Some game have "lost" ownership. Say that old game studio that developed GameBoy game has gone bankrupt, no one is going to enforce the copyright
Most game or not reedited so there is no money to gain fom preventing them from being online. It may even help to keep the brand alive in case a reboot in programmed (Eg: tomb raider)
Often it's a simple calculation of how much revenue could be won if you factor in the fact that you need to pay the team to find the ROM's, send the letters and enforce them once in a while. Basically it's nearly never worth it.
For real though, it's crazy how easy it is. I found my original Pi buried in some old stuff and was just like 'screw it, I'm going to do something with this' and then I was playing Pokemon Yellow that weekend. I've been working on the design for a cabinet for a little bit, but haven't had the chance to build it yet:
If I may add - do yourself the pleasure, and use a standard usb Xbox 360 controller, otherwise you are in for a world of pain. I've tried a NES30 controller over bluetooth and after a week of trying different configurations nearly chucked the whole thing in a bin. Also some of the emulators are too slow to be usable, even on the Rpi 2, NES and SNES work absolutely fine, but MAME, N64 and Dreamcast are more like curiosities, very few games run at anything even close to full speed on them.
Actually, for N64 emulation, I have a 100% full speed fork of Mupen64Plus for the Pi 2 sitting around on my hard disk that I hacked together a while ago. I should really clean it up and post it to GitHub.

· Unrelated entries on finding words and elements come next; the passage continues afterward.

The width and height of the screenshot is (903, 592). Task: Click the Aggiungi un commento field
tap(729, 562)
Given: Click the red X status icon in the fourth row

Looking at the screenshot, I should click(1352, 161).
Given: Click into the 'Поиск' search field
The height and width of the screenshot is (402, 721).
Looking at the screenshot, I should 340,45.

There's no fundamental reason why the N64 can't be emulated at full speed on that hardware. The VideoCore IV blows the RDP away in fill rate, after all. It's just that the available video plugins are old and aren't optimized for mobile GPUs. Additionally, Broadcom's drivers have a tendency to stall in inconvenient places and the emulator needs to work around that as well. But once those are fixed, most of the popular N64 games run beautifully.
...Which is sad. I played Mario64 in Corn on a 400MHz K6-2 around Y2K. Nemu+1964+Project64 each handled more, but it seems like I had to wait for my Athlon XP before my machine was fast enough to be useful.

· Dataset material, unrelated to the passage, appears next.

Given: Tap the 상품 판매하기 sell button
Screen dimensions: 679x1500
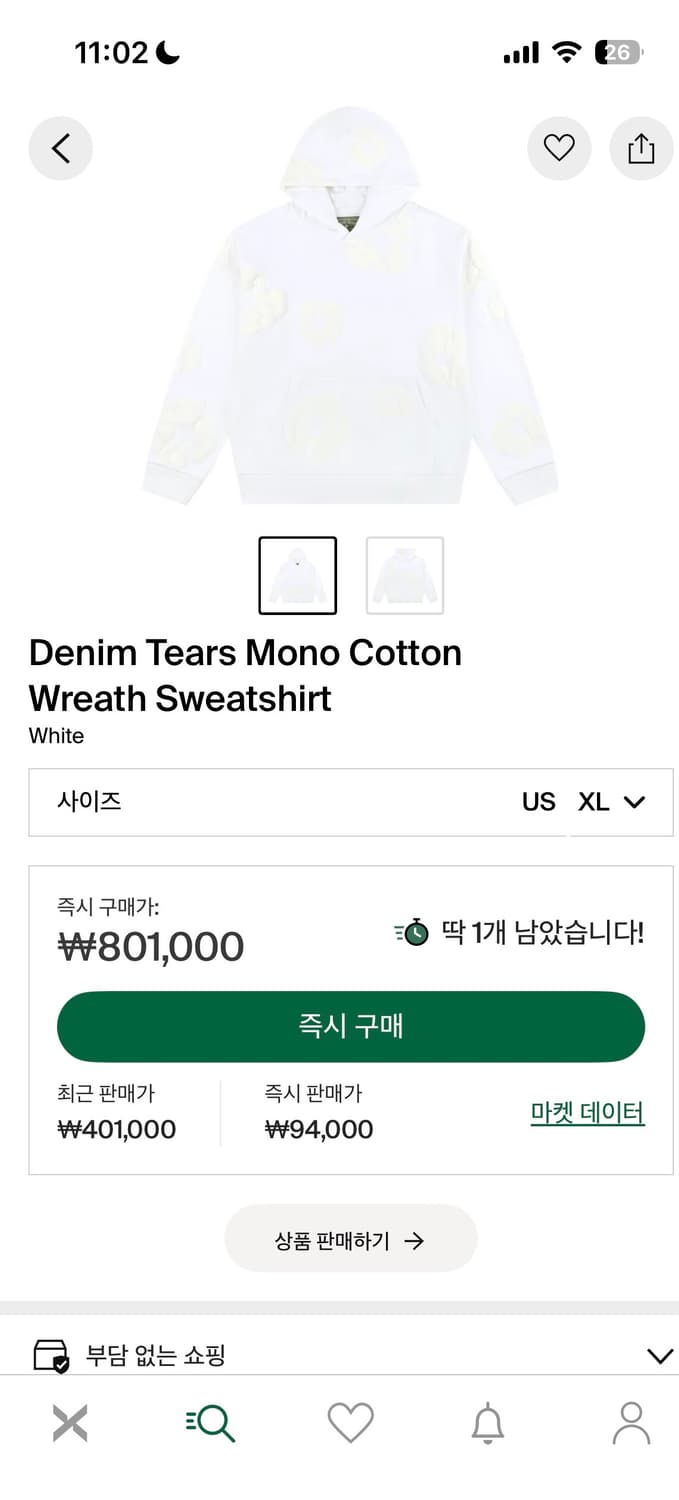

Good emulation is hard, especially when you're dealing with code that was built around the bugs, quirks, and timing issues that the original SNES authors had to deal with. Then you have to worry about buggy software that works because of undefined behavior [1, see Speedy Gonzales]. More recent emulators have focused more on correctness than speed, because it means less work trying to patch and hack around broken games.
I definitely know that. I've done work on an NES emulator, and a lot of the software uses the hardware in undocumented ways, like odd timing quirks, undocumented CPU opcodes, changing display registers mid-frame to achieve special effects, etc.

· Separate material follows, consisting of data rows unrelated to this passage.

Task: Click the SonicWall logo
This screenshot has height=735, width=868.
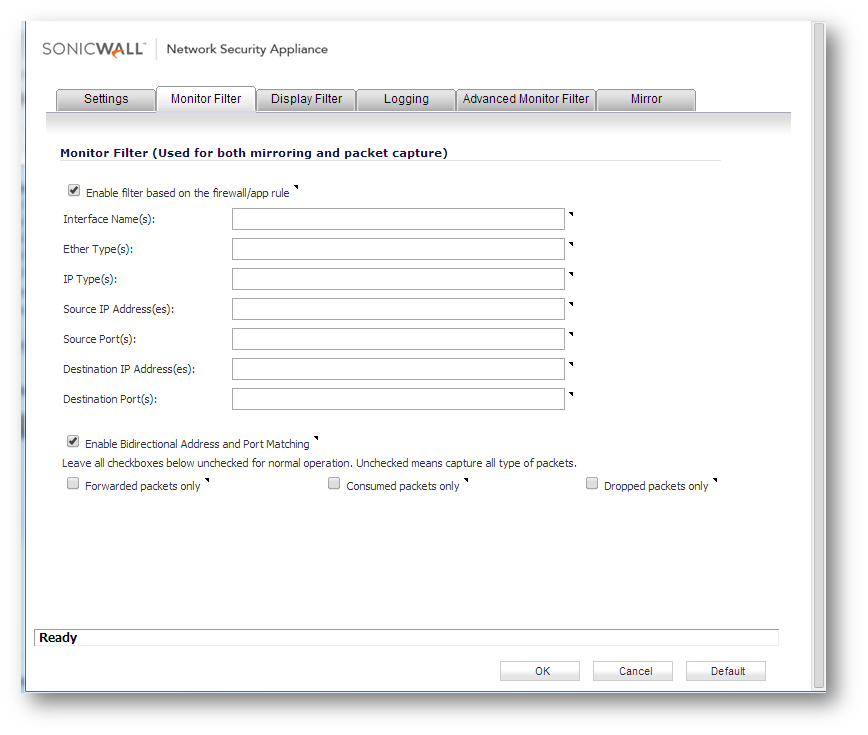Action: 94,49
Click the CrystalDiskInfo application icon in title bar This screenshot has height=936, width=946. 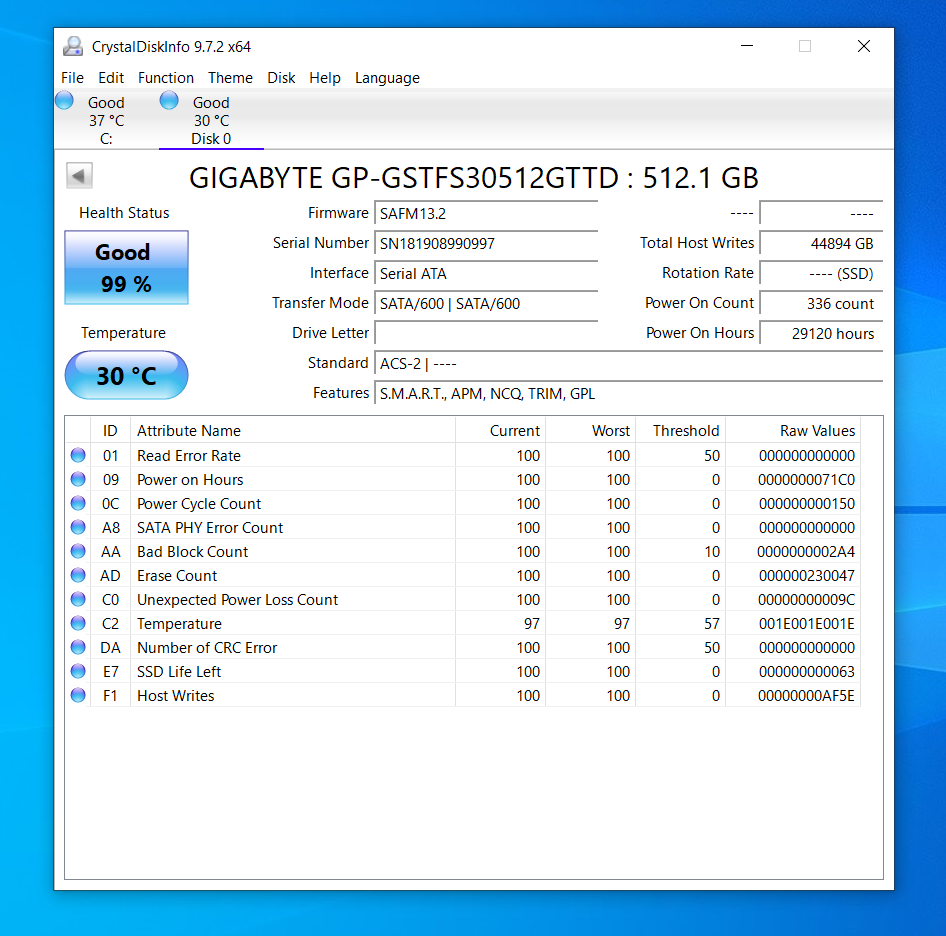pos(72,46)

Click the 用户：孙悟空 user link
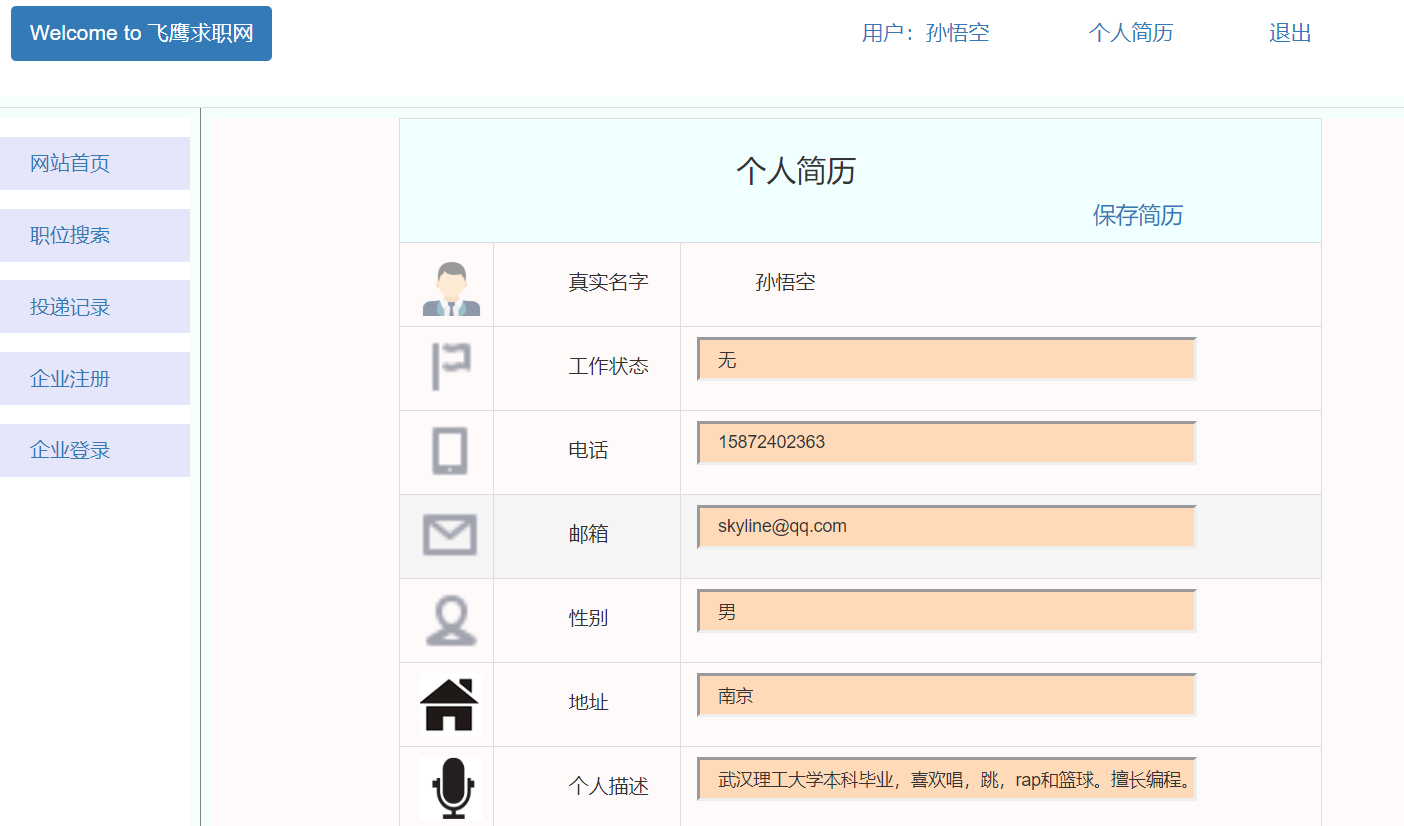pos(925,33)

I've looked at the SNES and N64's hardware to consider contributing to an emulator for one of them, and the hardware certainly doesn't get simpler as time goes on ;-)
The comparison I was making isn't really fair, anyhow. Corn was fast, but the last revision only really covered two commercial games (Mario and Zelda). I'm sure that they heavily optimized for the code patterns in those specific games, without regard to accurate emulation of the hardware in the general case. Expand the supported cases and the problem immediately becomes much harder. Comparing Corn to an accuracy-focused emulator is like comparing one of the cut-down, portable-friendly SNES9x builds to Higan.
I completely agree with this. If you do choose to use a wireless Xbox 360 controller, make sure to get an official xbox controller wireless receiver. My wife purchased a knockoff for ~$7 and I spent a couple hours trying to get the controller to sync. Using an official controller, the drivers with emulation station just worked and I was up and running in five minutes.
I have the SNES30 and the SFC30 working great on my rPI2 - with retropie 3.5, you just have to make sure to create the UDEV rule, then it works like magic.
It gathered the whole family together to play old couch-games[0], something that most powerful consoles haven't even been close --specially with the grampas
Really exited about what the future will bring us!